### DOCUMENT PASSAGE

The rubber composition according to the present invention further contains, in addition to the organic silane having a terpene skeleton with a molecular weight of 200 to 1000, a sulfur-containing silane coupling agent other than the organic silane. This improves three performances: wear resistance as well as WET performance and fuel-efficiency in a balanced way. Examples of the sulfur-containing silane coupling agent other than the organic silane that is a compound having a terpene skeleton with a molecular weight of 200 to 1000 include: sulfidesilanes such as bis(3-triethoxysilylpropyl) tetrasulfide (e.g., “Si69” manufactured by Evonik Japan Co., Ltd.), bis(3-triethoxysilylpropyl) disulfide (e.g., “Si75” manufactured by Evonik Japan Co., Ltd.), bis(2-triethoxysilylethyl)tetrasulfide, bis(4-triethoxysilylbutyl)disulfide, bis(3-trimethoxysilylpropyl) tetrasulfide, and bis(2-trimethoxysilylethyl)disulfide; mercaptosilanes such as γ-mercaptopropyltrimethoxysilane, γ-mercaptopropyltriethoxysilane, mercaptopropylmethyldimethoxysilane, mercaptopropyldimethylmethoxysilane, and mercaptoethyltriethoxysilane; and protected mercaptosilanes such as 3-octanoylthio-1-propyltriethoxysilane and 3-propionylthiopropyltrimethoxysilane.

######

» **WHAT IS BEING ASKED**: Please write out the rubber composition passage in full, word for word. Work from the rubber composition passage alone.

### EXTRACTED RECORDS

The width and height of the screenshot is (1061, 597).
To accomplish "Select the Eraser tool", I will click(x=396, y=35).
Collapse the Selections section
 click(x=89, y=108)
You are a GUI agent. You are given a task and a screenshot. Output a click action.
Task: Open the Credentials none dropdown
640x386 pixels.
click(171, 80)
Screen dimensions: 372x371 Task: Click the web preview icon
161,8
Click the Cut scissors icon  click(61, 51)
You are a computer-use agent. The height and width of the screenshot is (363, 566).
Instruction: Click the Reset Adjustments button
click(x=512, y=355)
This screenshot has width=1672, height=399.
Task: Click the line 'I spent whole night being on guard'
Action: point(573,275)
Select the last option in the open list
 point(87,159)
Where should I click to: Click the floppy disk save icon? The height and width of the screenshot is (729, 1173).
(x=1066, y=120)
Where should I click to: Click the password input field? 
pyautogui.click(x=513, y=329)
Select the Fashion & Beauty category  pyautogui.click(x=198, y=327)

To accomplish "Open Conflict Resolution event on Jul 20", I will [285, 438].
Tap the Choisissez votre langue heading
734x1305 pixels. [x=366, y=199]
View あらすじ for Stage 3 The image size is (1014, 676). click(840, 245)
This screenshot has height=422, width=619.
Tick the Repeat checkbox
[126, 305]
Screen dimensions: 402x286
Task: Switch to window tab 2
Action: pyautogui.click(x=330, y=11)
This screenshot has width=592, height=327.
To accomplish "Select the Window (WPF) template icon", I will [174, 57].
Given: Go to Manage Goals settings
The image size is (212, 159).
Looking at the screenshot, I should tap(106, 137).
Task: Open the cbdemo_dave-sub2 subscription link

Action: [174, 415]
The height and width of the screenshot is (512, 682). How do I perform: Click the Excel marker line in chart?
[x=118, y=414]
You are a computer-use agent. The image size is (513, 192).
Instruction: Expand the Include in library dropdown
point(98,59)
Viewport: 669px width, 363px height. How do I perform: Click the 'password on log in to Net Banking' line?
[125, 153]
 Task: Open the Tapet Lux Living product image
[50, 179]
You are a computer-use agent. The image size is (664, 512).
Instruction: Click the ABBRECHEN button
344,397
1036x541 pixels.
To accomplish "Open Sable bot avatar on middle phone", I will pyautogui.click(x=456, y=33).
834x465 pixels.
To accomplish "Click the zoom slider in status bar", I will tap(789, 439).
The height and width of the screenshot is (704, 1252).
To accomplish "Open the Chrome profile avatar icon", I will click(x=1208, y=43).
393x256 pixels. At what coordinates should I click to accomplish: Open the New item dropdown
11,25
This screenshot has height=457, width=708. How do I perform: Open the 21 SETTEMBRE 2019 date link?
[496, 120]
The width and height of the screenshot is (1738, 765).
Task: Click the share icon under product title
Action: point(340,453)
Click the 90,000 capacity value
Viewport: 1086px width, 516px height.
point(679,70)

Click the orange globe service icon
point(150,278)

######

» **REPLY**:
The rubber composition according to the present invention further contains, in addition to the organic silane having a terpene skeleton with a molecular weight of 200 to 1000, a sulfur-containing silane coupling agent other than the organic silane. This improves three performances: wear resistance as well as WET performance and fuel-efficiency in a balanced way. Examples of the sulfur-containing silane coupling agent other than the organic silane that is a compound having a terpene skeleton with a molecular weight of 200 to 1000 include: sulfidesilanes such as bis(3-triethoxysilylpropyl) tetrasulfide (e.g., “Si69” manufactured by Evonik Japan Co., Ltd.), bis(3-triethoxysilylpropyl) disulfide (e.g., “Si75” manufactured by Evonik Japan Co., Ltd.), bis(2-triethoxysilylethyl)tetrasulfide, bis(4-triethoxysilylbutyl)disulfide, bis(3-trimethoxysilylpropyl) tetrasulfide, and bis(2-trimethoxysilylethyl)disulfide; mercaptosilanes such as γ-mercaptopropyltrimethoxysilane, γ-mercaptopropyltriethoxysilane, mercaptopropylmethyldimethoxysilane, mercaptopropyldimethylmethoxysilane, and mercaptoethyltriethoxysilane; and protected mercaptosilanes such as 3-octanoylthio-1-propyltriethoxysilane and 3-propionylthiopropyltrimethoxysilane.